Text under study —
Dario Maestripieri’s Macachiavellian Intelligence: How Rhesus Macaques and Humans Have Conquered the World was recently featured on the Freakonomics blog hosted at the New York Times website. An offshoot of U of C professor Steven D. Levitt and journalist Stephen J. Dubner’s best-selling book of the same name, the Freakonomics blog takes a look at society through the eyes of an economist, revealing the hidden incentives behind our everyday behavior. On the blog, contributor Ryan Hagan takes note of Maestripieri’s new book not only for its insights on the proliferation of rhesus macaques—currently one of the most successful primates on the planet—but what an understanding of their behavior can tell us about our own. To find out more, see the short but succinct synopsis of the book recently posted to the United Press International website.
Marshal Zeringue strikes again! Richard Halpern’s book, Norman Rockwell: The Underside of Innocence was featured this week on Zeringue’s literary blog, the Page 99 Test. On the blog Zeringue asks authors to flip to page 99 of their books, summarize it, and then give a brief explanation of how it relates to the rest of the work. In his piece, Halpern delivers a nice précis of his work writing: “America’s favorite illustrator has been badly misunderstood by both his fans and his detractors. Rockwell is not culturally or artistically naïve. Above all, he does not portray a bland style of American innocence. Rather, he is a canny diagnostician of innocence, which he exposes as a fiction based on various forms of denial and disavowal.” Click over to the Page 99 Test to read more.

Assigned task A — From the post about the rhesus macaque and Norman Rockwell books, copy the stretch from "Marshal Zeringue strikes" through "to read more.".
Assigned task B — Using the post about the rhesus macaque and Norman Rockwell books, say yes or no to each statement and quote the words that settle it: (i) The Freakonomics blog is hosted at the New York Times website. (ii) Zeringue asks authors to turn to page 100 of their books. (iii) Halpern says Rockwell portrays a bland style of American innocence.
Assigned task C — Pick up the post about the rhesus macaque and Norman Rockwell books after its last sentence and keep writing it.

Material provided —
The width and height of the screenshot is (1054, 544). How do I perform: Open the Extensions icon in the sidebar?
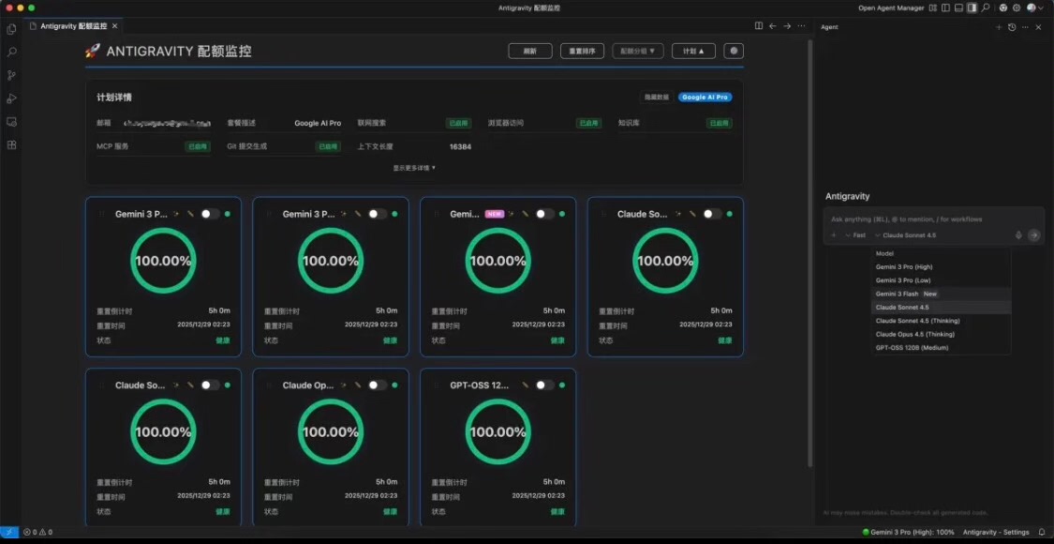[x=11, y=144]
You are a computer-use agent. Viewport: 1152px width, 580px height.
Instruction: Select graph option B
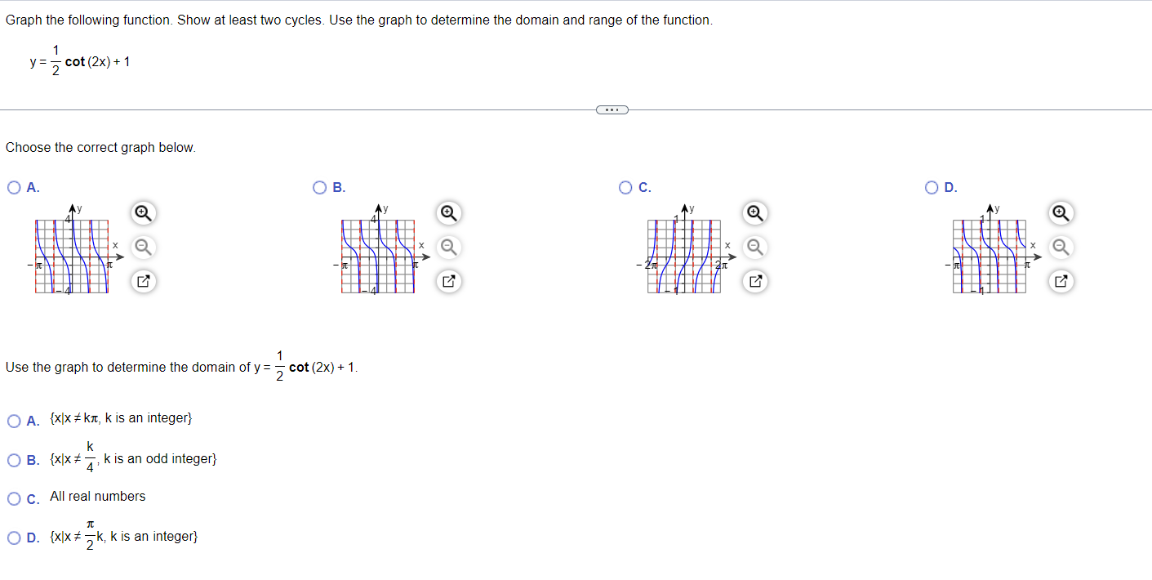click(x=318, y=187)
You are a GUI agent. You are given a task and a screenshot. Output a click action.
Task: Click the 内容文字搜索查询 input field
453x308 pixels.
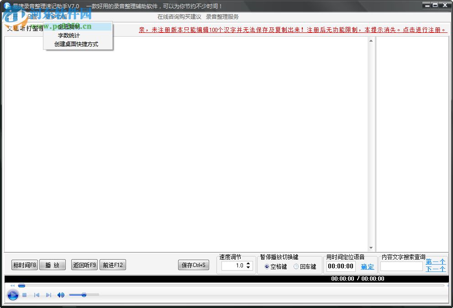click(x=401, y=267)
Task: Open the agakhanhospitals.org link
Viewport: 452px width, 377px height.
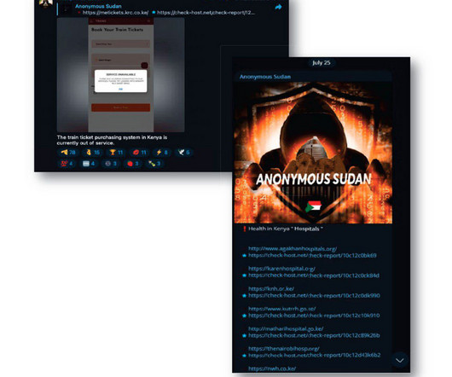Action: 293,248
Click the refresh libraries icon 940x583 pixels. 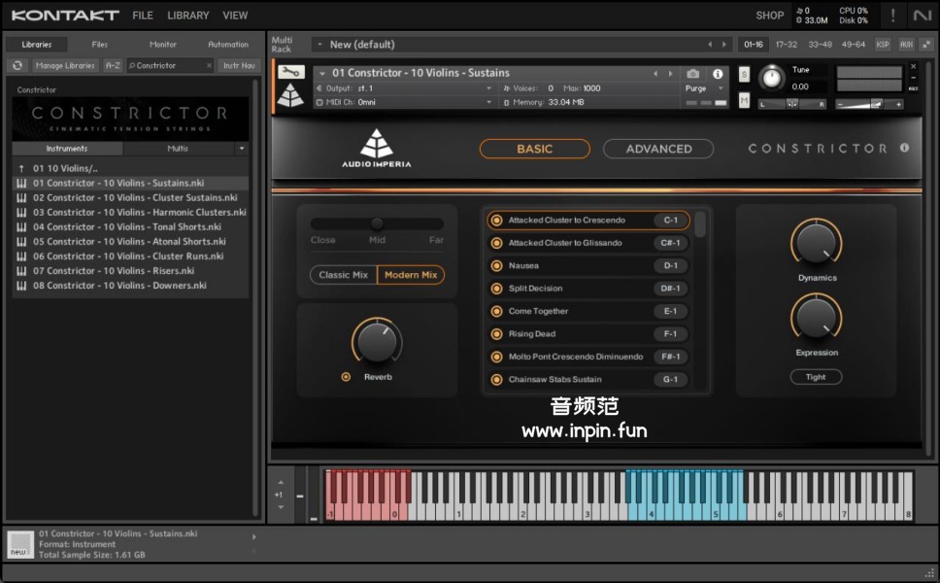coord(17,65)
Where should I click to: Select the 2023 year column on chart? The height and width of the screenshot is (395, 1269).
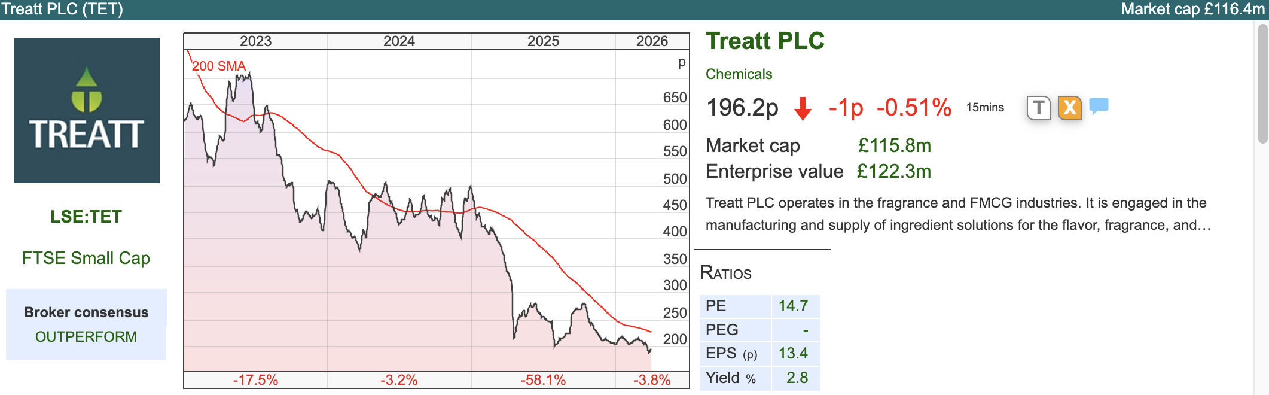[x=255, y=41]
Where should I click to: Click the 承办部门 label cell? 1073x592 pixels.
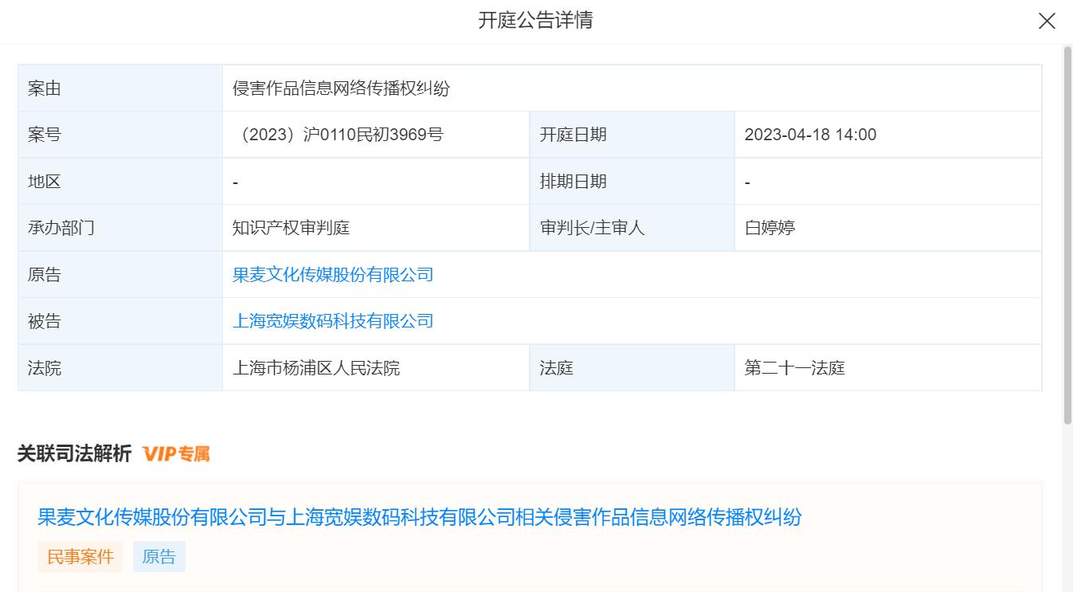(x=120, y=228)
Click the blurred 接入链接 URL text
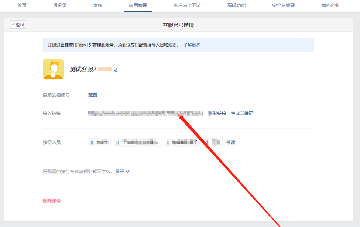 coord(146,114)
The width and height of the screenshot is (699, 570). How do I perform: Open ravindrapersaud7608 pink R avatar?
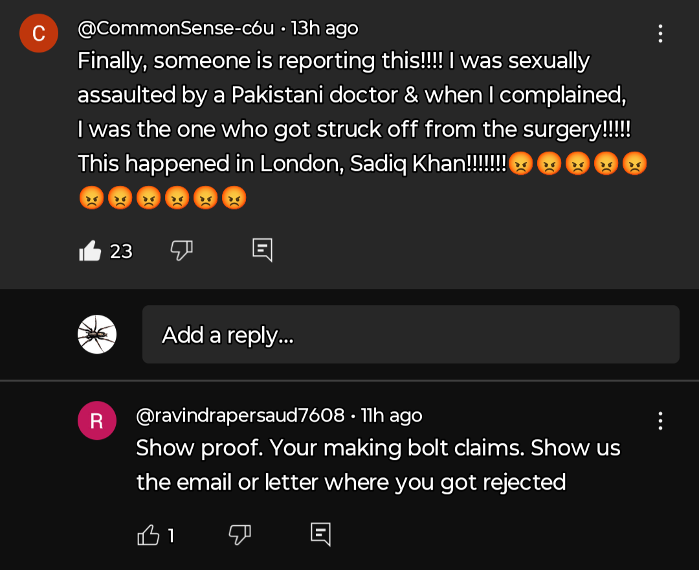[x=97, y=420]
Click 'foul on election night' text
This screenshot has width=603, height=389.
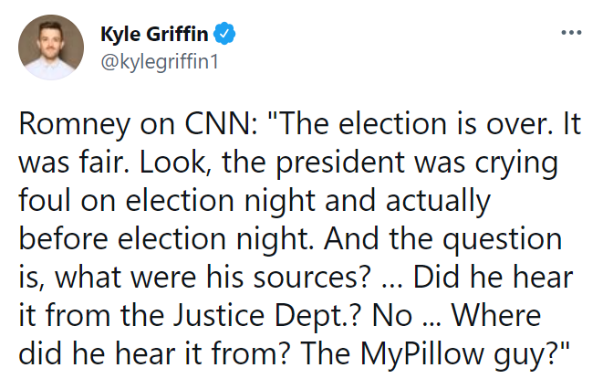(167, 202)
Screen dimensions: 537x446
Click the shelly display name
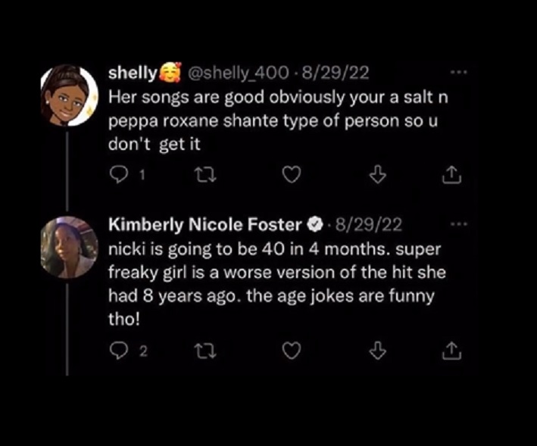[x=133, y=73]
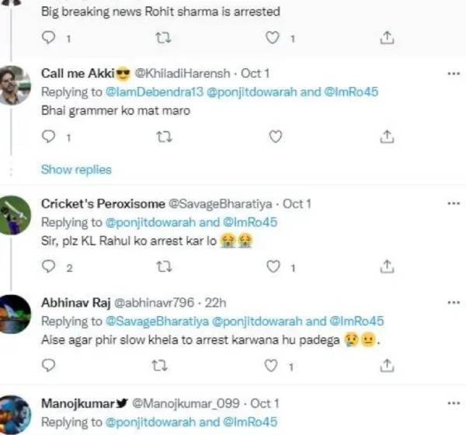Share Abhinav Raj's tweet
Viewport: 466px width, 435px height.
coord(385,365)
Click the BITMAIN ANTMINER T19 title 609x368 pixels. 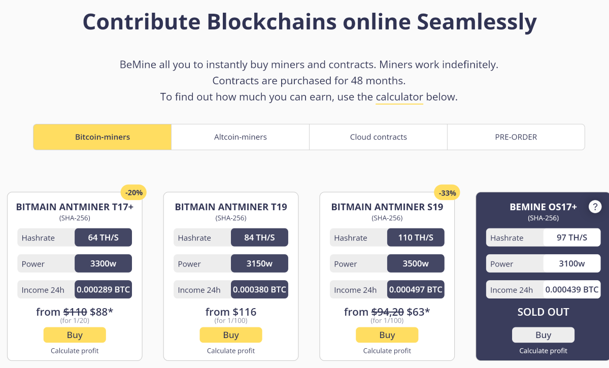point(231,207)
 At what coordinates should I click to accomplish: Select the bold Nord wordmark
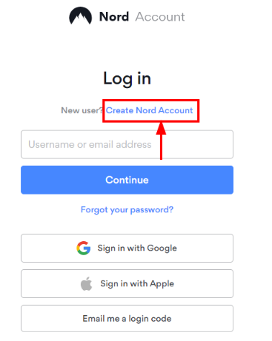pyautogui.click(x=114, y=17)

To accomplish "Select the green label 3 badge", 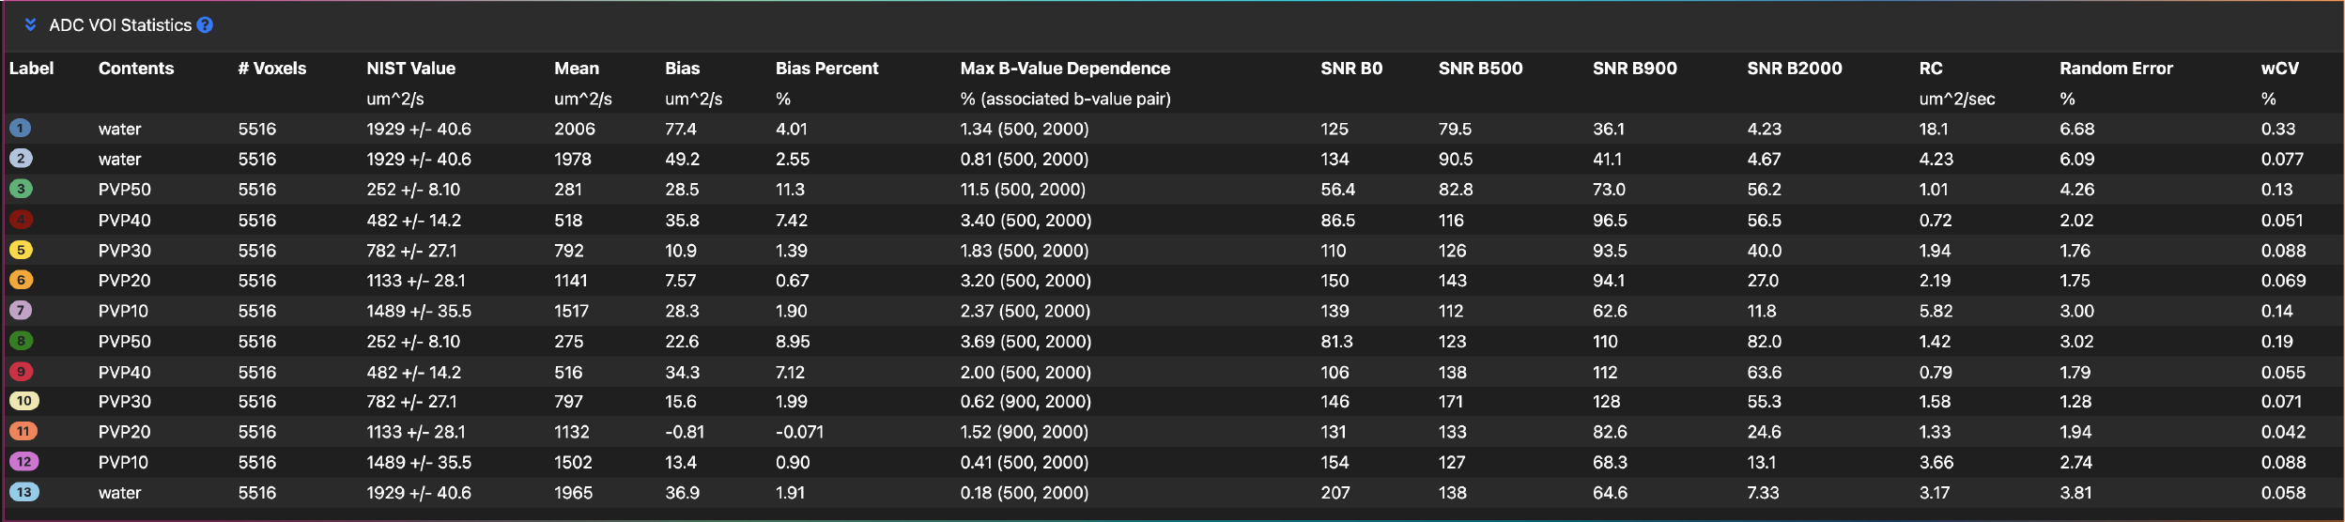I will click(21, 189).
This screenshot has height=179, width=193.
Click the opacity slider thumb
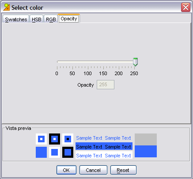[135, 62]
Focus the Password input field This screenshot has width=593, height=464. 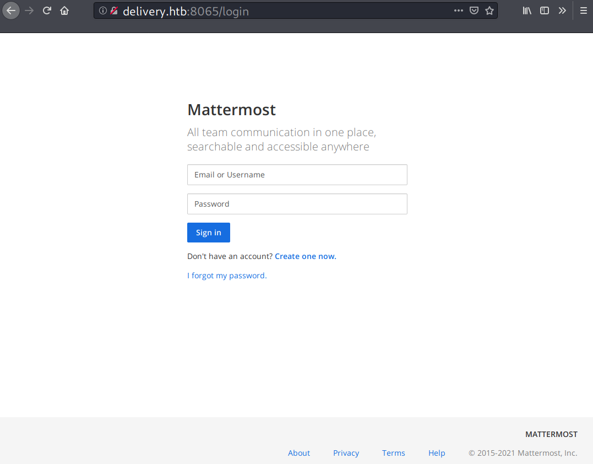click(x=297, y=204)
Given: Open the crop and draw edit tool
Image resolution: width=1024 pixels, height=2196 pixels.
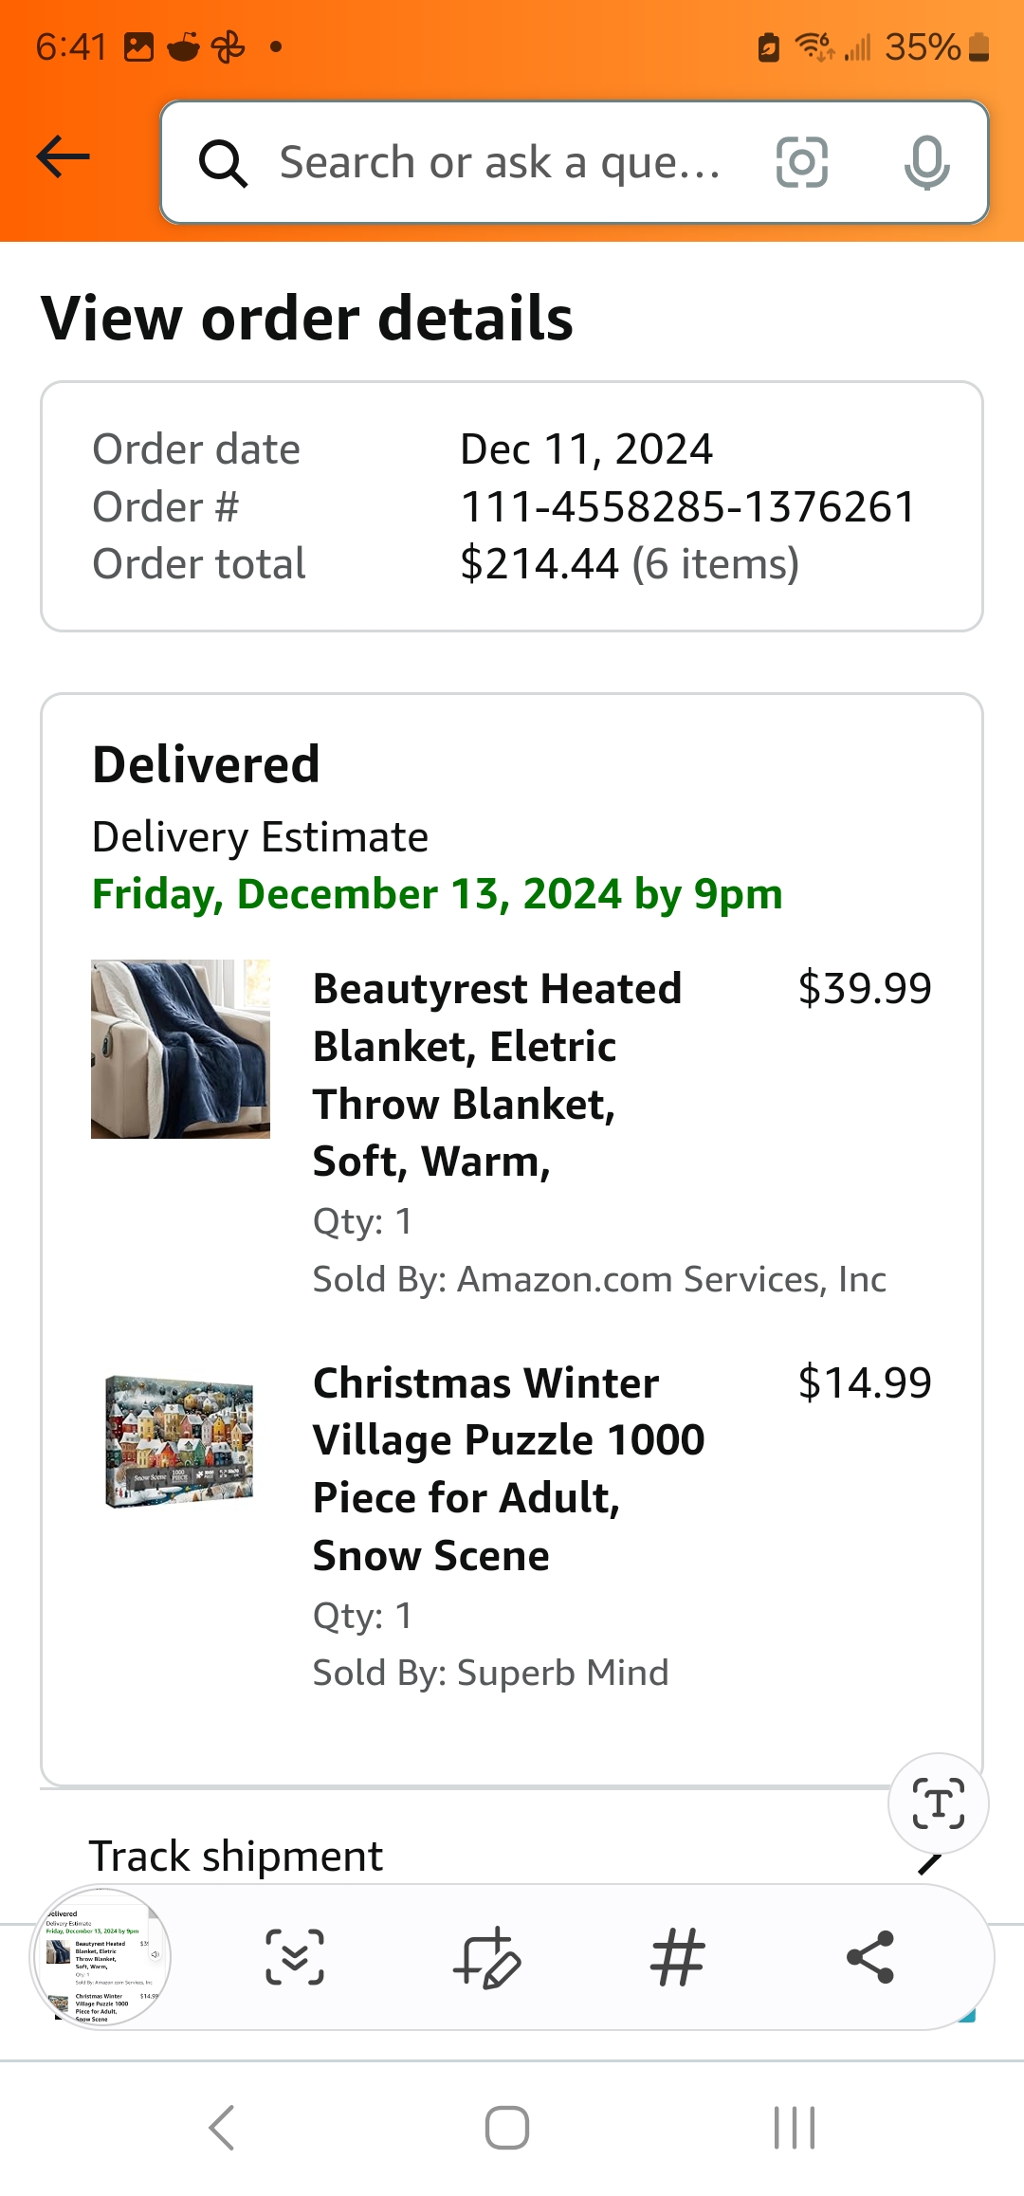Looking at the screenshot, I should tap(486, 1957).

Final answer A —
Marshal Zeringue strikes again! Richard Halpern’s book, Norman Rockwell: The Underside of Innocence was featured this week on Zeringue’s literary blog, the Page 99 Test. On the blog Zeringue asks authors to flip to page 99 of their books, summarize it, and then give a brief explanation of how it relates to the rest of the work. In his piece, Halpern delivers a nice précis of his work writing: “America’s favorite illustrator has been badly misunderstood by both his fans and his detractors. Rockwell is not culturally or artistically naïve. Above all, he does not portray a bland style of American innocence. Rather, he is a canny diagnostician of innocence, which he exposes as a fiction based on various forms of denial and disavowal.” Click over to the Page 99 Test to read more.

Final answer B —
(i) Yes: "was recently featured on the Freakonomics blog hosted at the New York Times website"
(ii) No: "Zeringue asks authors to flip to page 99 of their books"
(iii) No: "Above all, he does not portray a bland style of American innocence."

Final answer C —
Lt. Col. John Nagl has an interview posted on the Mother Jones site in which he discusses his recommendations for dealing with the war in Iraq. As co-author of The U.S. Army/Marine Corps Counterinsurgency Field Manual, the U. S. military’s new strategic guide on how to plan and carry out successful counterinsurgency operations, Nagl argues for an exit strategy based on the use of “transition teams” to train “local forces to defeat a locally developed insurgency.”
The Los Angeles Times notes that the Press has “a somewhat unusual hit this season” with Instructions for American Servicemen in Iraq During World War II. The piece quotes our ever-quotable publicity manager, Levi Stahl.
Finally, we have previously noted the continuing controversy surrounding Nadia Abu El-Haj’s book, which we published in 2001, Facts on the Ground: Archaeological Practice and Territorial Self-Fashioning in Israeli Society. El-Haj is currently up for tenure at Barnard, but has some determined opponents who claim that her findings have been influenced by political interests. Jewish Week published a fair-minded article on the the book and the dispute a few days ago. Larry Cohler-Esses gave the book a close reading and talked to both sides.